**EXERCISE AIM:** Transcribe the horse terminology text from "StallionStallions are, essentially, male" up to and including "career has finished.".

**TEXT SECTION:**

Definitions: Stallions, Geldings and Mares
It is safe to say that the majority of British people know that stallions, geldings, mares and other similar terms refer to horses. However, unless you are a big horse fan or a fan or competitor in one of the horse sports, it may be that you are not exactly sure what each term means. Each term refers to a particular type of horse, just as pony should be used to refer to a type of horse which is not larger than a pre-determined size, rather than a young horse as many people assume. And, furthermore, each type of horse has a particular temperament and therefore is better suited to some things and some riders than others.
StallionStallions are, essentially, male horses which have not been neutered. This gives them many traits, as one might expect. A stallion is usually prone to arrogant and haughty behaviour and can be aggressive. However, if broken in properly, stallions can be magnificent animals which are ideally suited to the demands of the racetrack and this is why the majority of the thoroughbred racehorses seen on tracks today are stallions. A stallion also has the advantage that it can be put out to stud and hopefully sire a succession of successful racehorses after its own career has finished.
GeldingA gelding is a male horse which has been neutered. Although a gelding can obviously not be put out to stud, it does offer several advantages over stallions, not least that they are calmer and easier to break in. In fact, geldings are often kept in a stable with a stallion to attempt to calm them down. Even a goat has been known to be used for this purpose. Because of their calmer nature, geldings are usually used for most equestrian sports, as they are easier to train than a stallion but stronger than a mare.
MareA mare is a female horse over three years of age while a filly is one under three years old. Mares can be used for many reasons and mares and fillies usually have their own races on cards at race meetings. Mares are more temperamental than geldings and can have their year disrupted of they are in foal. However, when it comes to racing, many people believe that mares actually race better when they are in foal than when they are not, largely thanks to the extra shot of hormones their body produces.
There are lots of terms which may confuse a novice to horses and these are just some of them. But knowing what they mean will help the novice to get to grips with a lot of the equestrian world, whether they are a parent of a new rider, a new rider themselves or even someone who has recently become a fan of one of the horse sports. Like everything, these horse sports do have their own jargon, and knowing even a little of it will make the newcomer feel much more at home from the outset.

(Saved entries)
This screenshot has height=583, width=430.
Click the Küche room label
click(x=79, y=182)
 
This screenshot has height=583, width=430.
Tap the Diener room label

**YOUR RESPONSE:**
StallionStallions are, essentially, male horses which have not been neutered. This gives them many traits, as one might expect. A stallion is usually prone to arrogant and haughty behaviour and can be aggressive. However, if broken in properly, stallions can be magnificent animals which are ideally suited to the demands of the racetrack and this is why the majority of the thoroughbred racehorses seen on tracks today are stallions. A stallion also has the advantage that it can be put out to stud and hopefully sire a succession of successful racehorses after its own career has finished.